La tarde la dedicamos a pasear por la playa de Los Genoveses y Mónsul. En verano, hay un servicio de autobús para no dejar que los coches lleguen a la playa pero ahora, casi rozas la arena.

Playa de Los Genoveses
Mónsul

¡Qué playas más impresionantes! En Mónsul, debajo de la roca, se forma tal eco con las olas que sólo tienes ese sonido envolvente que te atrapa y te deja sumido en ese sonido sin que percibas el paso del tiempo. Espero que en verano esas playas estén igual de bonitas y cuidadas que ahora.

Aunque nos gustaría hacerlo, no nos da tiempo pues hay un recorrido de 4 horas caminando desde Mónsul al faro de Cabo de Gata. Ésta será una de las rutas que guardaremos para otra ocasión.

 

La vuelta da tiempo para parar en Rodalquilar; otro pueblo muy bonito con sus antiguas minas de oro. La extracción de oro de las minas llegó hasta 1990 pero por desgracia, no revertía en España sino que la extracción y depuración se hacía a través de una empresa extranjera.

Fuera como fuese, hoy hay dos senderos de 1h30 y 5horas para recorrer las minas y el pasado de esa zona. ¡Vaya! Otra ruta que dejamos para otro momento.

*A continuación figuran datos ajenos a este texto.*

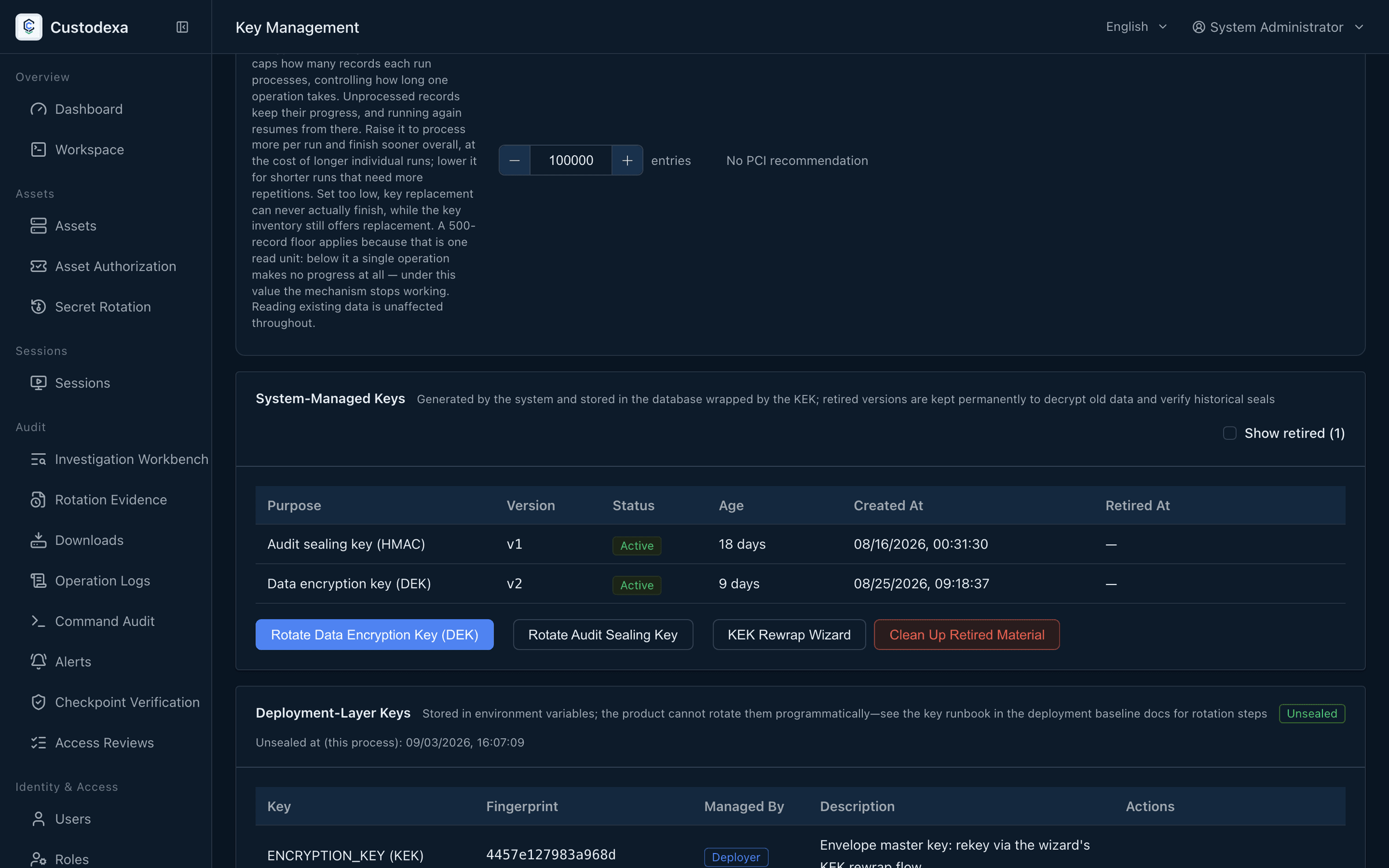Viewport: 1389px width, 868px height.
Task: Open Dashboard gauge icon
Action: [38, 109]
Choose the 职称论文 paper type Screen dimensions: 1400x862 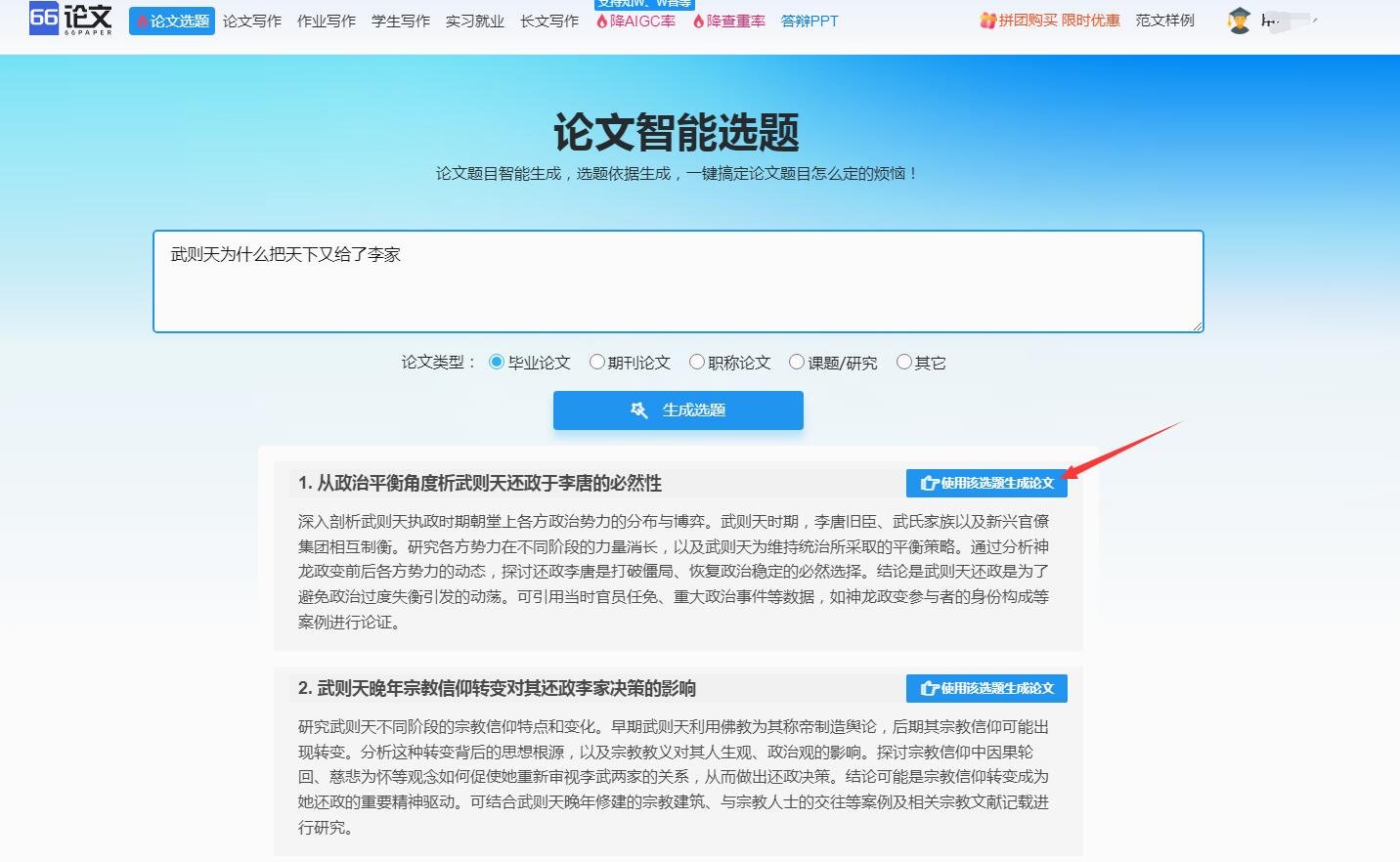[697, 363]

Rodalquilar en el camino que lleva a las minas de oro

En Rodalquilar hay mucho arte callejero en sus paredes, en las casas rurales y en las antiguas casas de los mineros. Además, encuentro una tienda de ropa de segunda mano muy bien decorada por la dueña y con precios irresistibles. Y sí, esto hace plantearme que no sólo hay que comprar lo que se necesita y de manera responsable con la fabricación y el origen, sino que si además hay prendas en buen estado que pueden seguir utilizándose, ¿por qué comprar otras nuevas? Así que será mi vía en Madrid; encontrar tiendas de segunda mano en las que comprar cuando necesite algo.

Día 5:

Esto llega a su fin…

Salimos temprano sin desayunar en el cortijo para aprovechar la mañana y paramos en El Santero de Carboneras a tomar una torta de almendra y tostadas de la zona.

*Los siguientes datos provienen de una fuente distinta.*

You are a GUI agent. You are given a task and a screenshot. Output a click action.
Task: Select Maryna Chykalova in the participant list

Desde allí, cogemos la nacional para llegar hasta San Miguel de Cabo de Gata y así terminar de ver el Parque. Nos adentramos en el barro hacia el mirador de pájaros de las Salinas. No se ven flamencos rosas porque no estamos en época pero es muy relajante ver alguna garza como se queda picoteando en la orilla.

Paramos con el coche para ver la ermita y nos dirigimos hacia el faro. Al llegar, la vista del Arrecife de las Sirenas es impresionante. Es justo aquí donde llegaría la ruta que os comentaba que sale desde Mónsul de unas 5 horas a pie de duración. La verdad es que imagino la cara que se debe quedar al llegar caminando después de 5 horas y tener esas vistas del Arrecife.

Arrecife de Las Sirenas

La playa de esta zona es una playa larga con mucha arena para caminar pero hoy hace otra vez un día maravilloso y ya nos quedan apenas unos minutos por la zona así que nos tumbamos a disfrutar del sol y las olas.

De camino a Madrid, paramos en Restaurante Mesón Antonio en Alcudia de Guadix. Quién nos iba a decir que pasaríamos delante de las Cuevas del Tío Tobas en las que estuvimos alojados hace más de 10 años!

En Mesón Antonio hay comida casera y un menú por 10 euros que estuvo muy bien en cantidad, calidad y sabor. Totalmente recomendable.

Nuestro puente se ha acabado y ahora sólo toca volver para conocer más de este rincón del paraíso.